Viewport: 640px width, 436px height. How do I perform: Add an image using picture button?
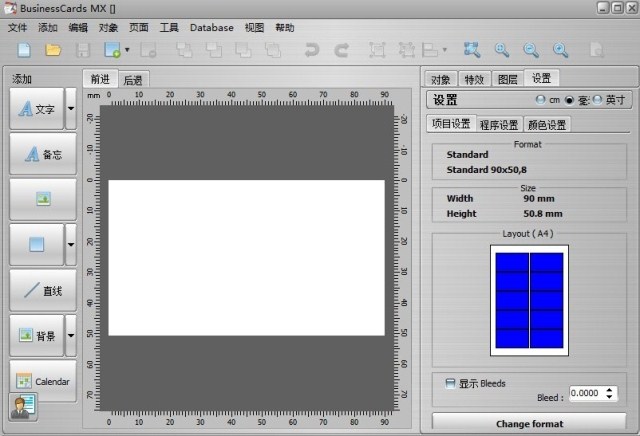43,199
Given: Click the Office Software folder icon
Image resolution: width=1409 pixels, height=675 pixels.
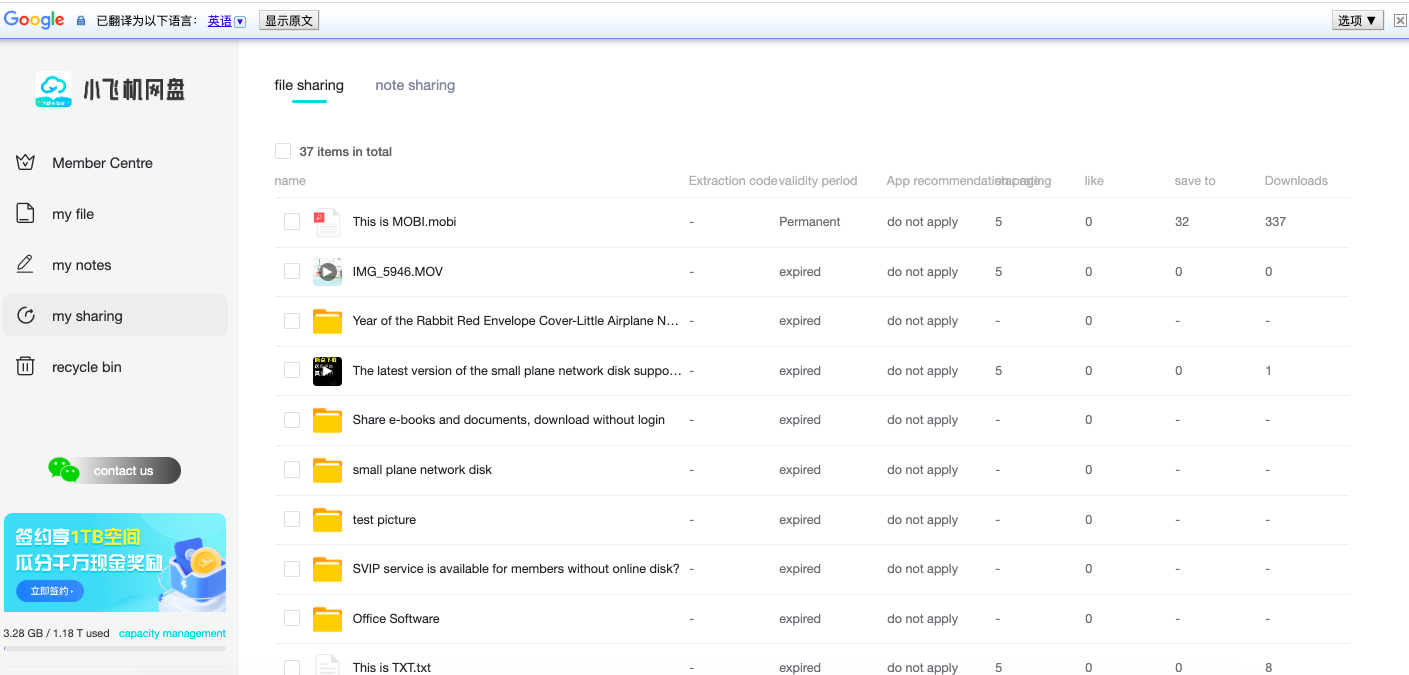Looking at the screenshot, I should pyautogui.click(x=327, y=619).
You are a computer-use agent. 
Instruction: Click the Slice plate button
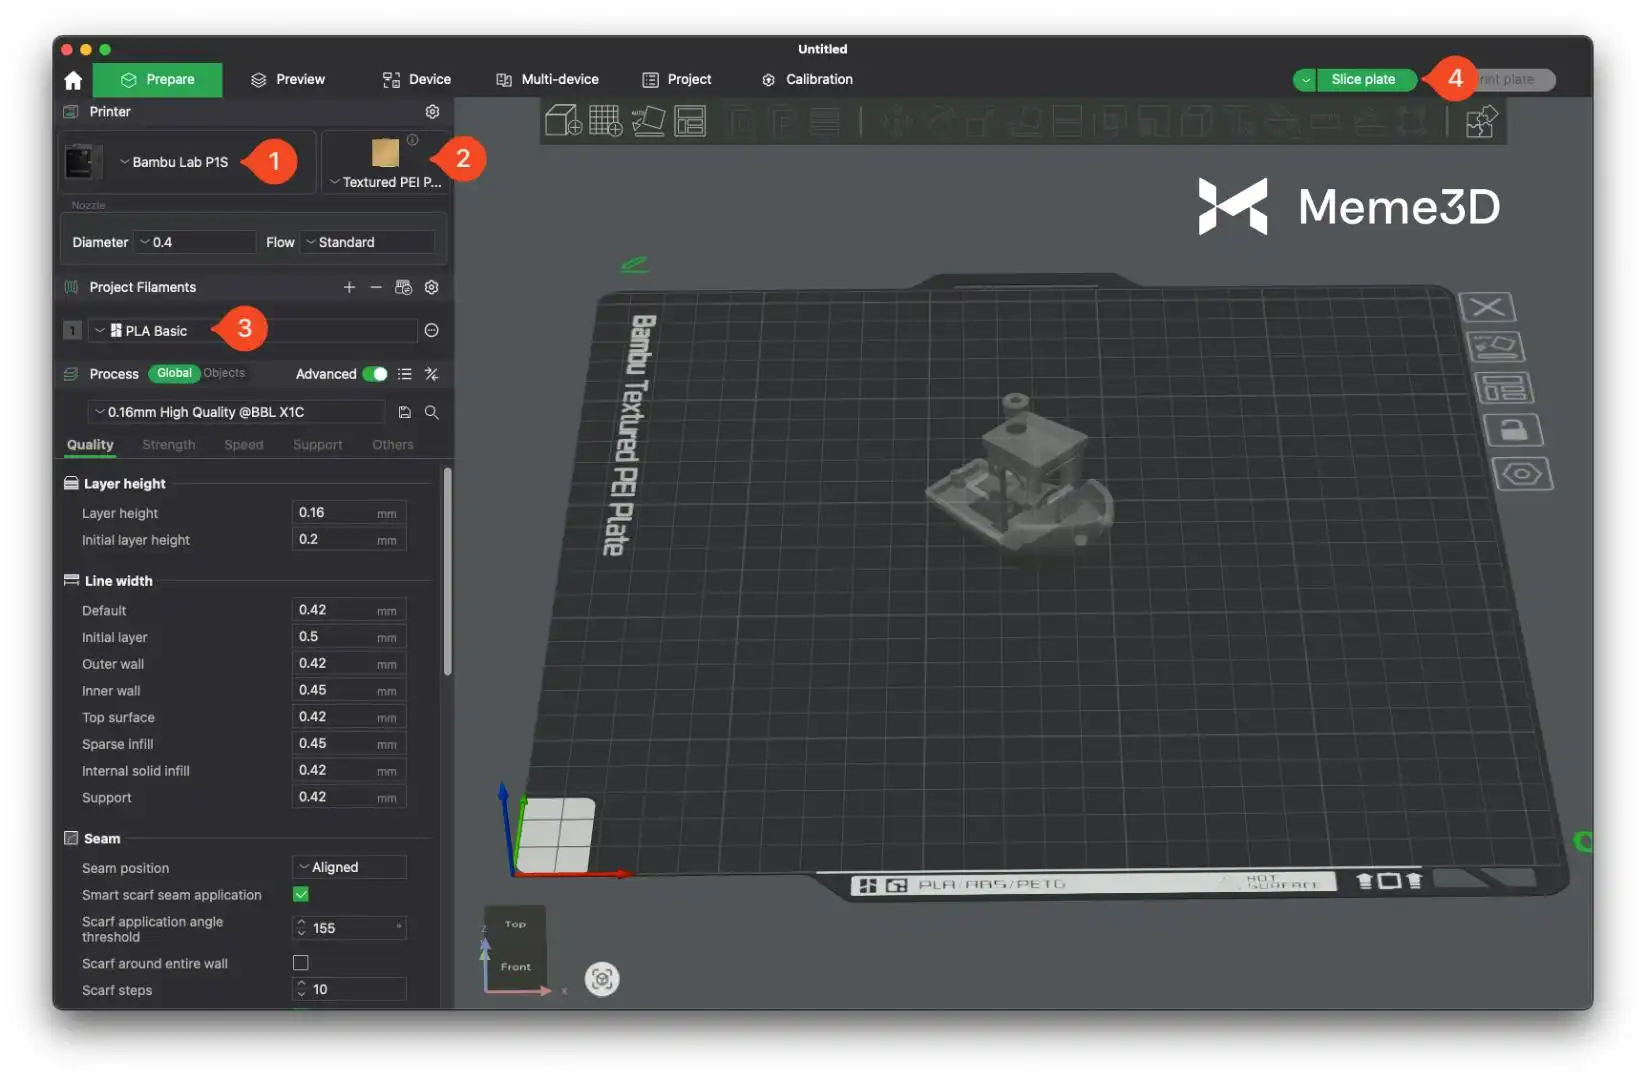[1362, 80]
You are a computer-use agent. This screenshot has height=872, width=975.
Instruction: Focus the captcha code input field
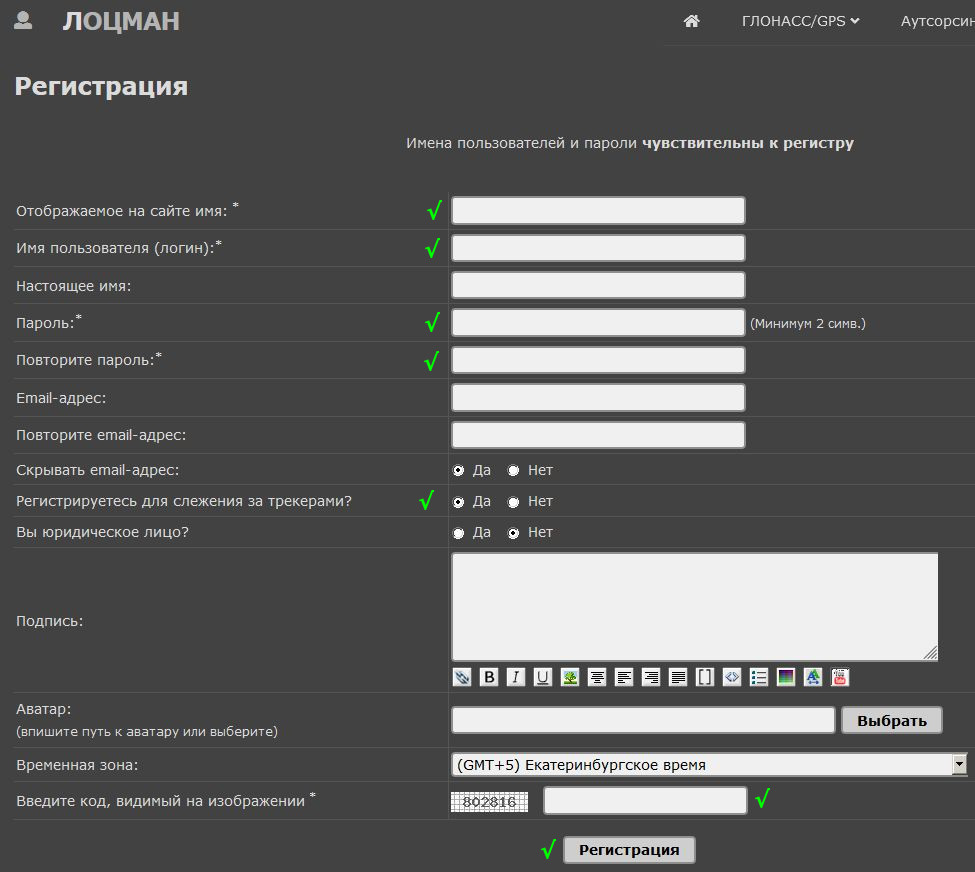tap(645, 801)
•••••
● **Work to complete**
Please copy the lines exactly, beginning at the one containing "Image resolution: width=1409" and ending at the last line of the records above, both included, with the pictures left out.

● **Response to the exercise**
Image resolution: width=1409 pixels, height=675 pixels.
Looking at the screenshot, I should pyautogui.click(x=327, y=619).
You are a computer-use agent. 
Instruction: Click the Slice plate button
[1362, 80]
You are a computer-use agent. This screenshot has height=872, width=975.
Instruction: Focus the captcha code input field
tap(645, 801)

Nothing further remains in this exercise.